Some subsystems require configuration to work properly on EC2. This comes from the fact that the server is usually bound to the instance private IP address (10.x.x.x) which is only visible from inside EC2, but that address is mapped to an instance public IP address, which is visible from outside the cloud.
WebServices:
When a client makes a web service request through
Service.create(wsdlURL, serviceName);
he connects to the server public IP address, but is subsequently redirected to an address that is defined inside the server configuration files in the webservices subsystem. This address is by default ${jboss.bind.address:127.0.0.1}, which means that on EC2, the caller will get redirected to the server's private IP address and will be unable to resolve the request. The server's public IP address has to be configured in the element
<wsdl-host>$\{jboss.bind.address:127.0.0.1\}</wsdl-host>
in standalone or domain configuration files.

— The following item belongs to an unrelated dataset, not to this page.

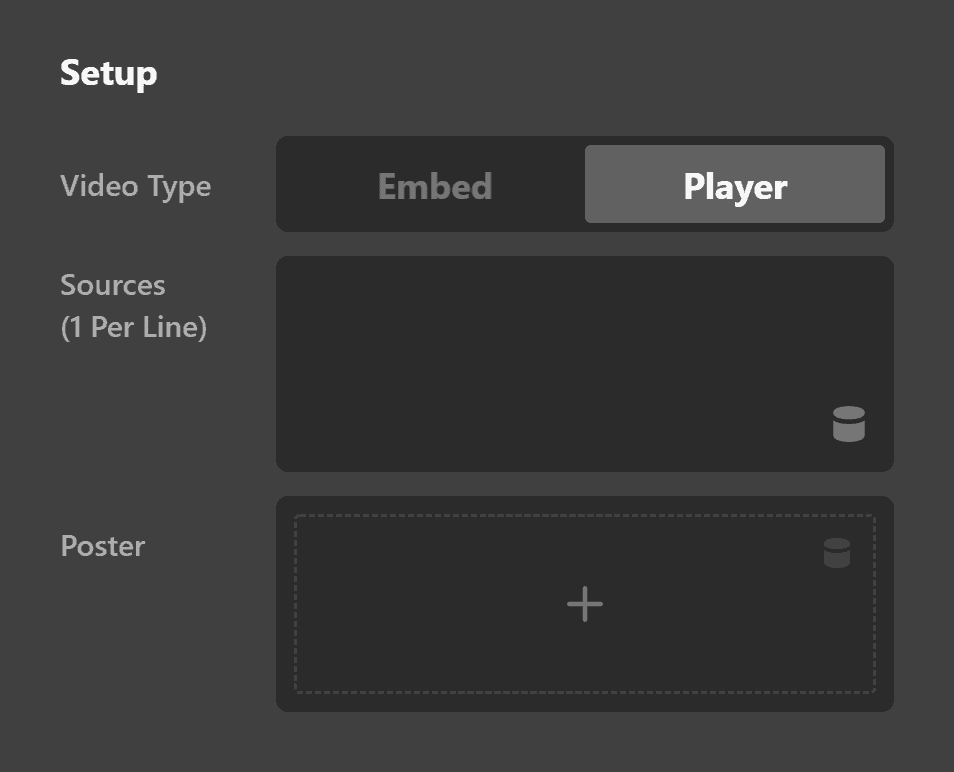Viewport: 954px width, 772px height.
Task: Click the Video Type label
Action: point(135,186)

This can also be done through CLI:
/subsystem=webservices:write-attribute(name=wsdl-host,value=PUBLIC_IP_ADDRESS)
Messaging:
The cause of problems is the same, but the configuration is a little different. In *-full*.xml configuration files, the messaging subsystem has element
<http-connector name="http-connector" socket-binding="http" endpoint="http-acceptor"/>
The socket-binding needs to reference a new socket binding, let's call it "messaging-socket-binding". Then, the new socket binding has to be created in the socket-binding-group at the bottom of the configuration files:
<outbound-socket-binding name="messaging-socket-binding"> <remote-destination host="PUBLIC_IP_ADDRESS" port="${jboss.http.port:8080}" </outbound-socket-binding>
This can also be done through CLI:
/socket-binding-group=standard-sockets/remote-destination-outbound-socket-binding=messaging-socket-binding:add(host=PUBLIC_IP_ADDRESS,port=${jboss.http.port:8080})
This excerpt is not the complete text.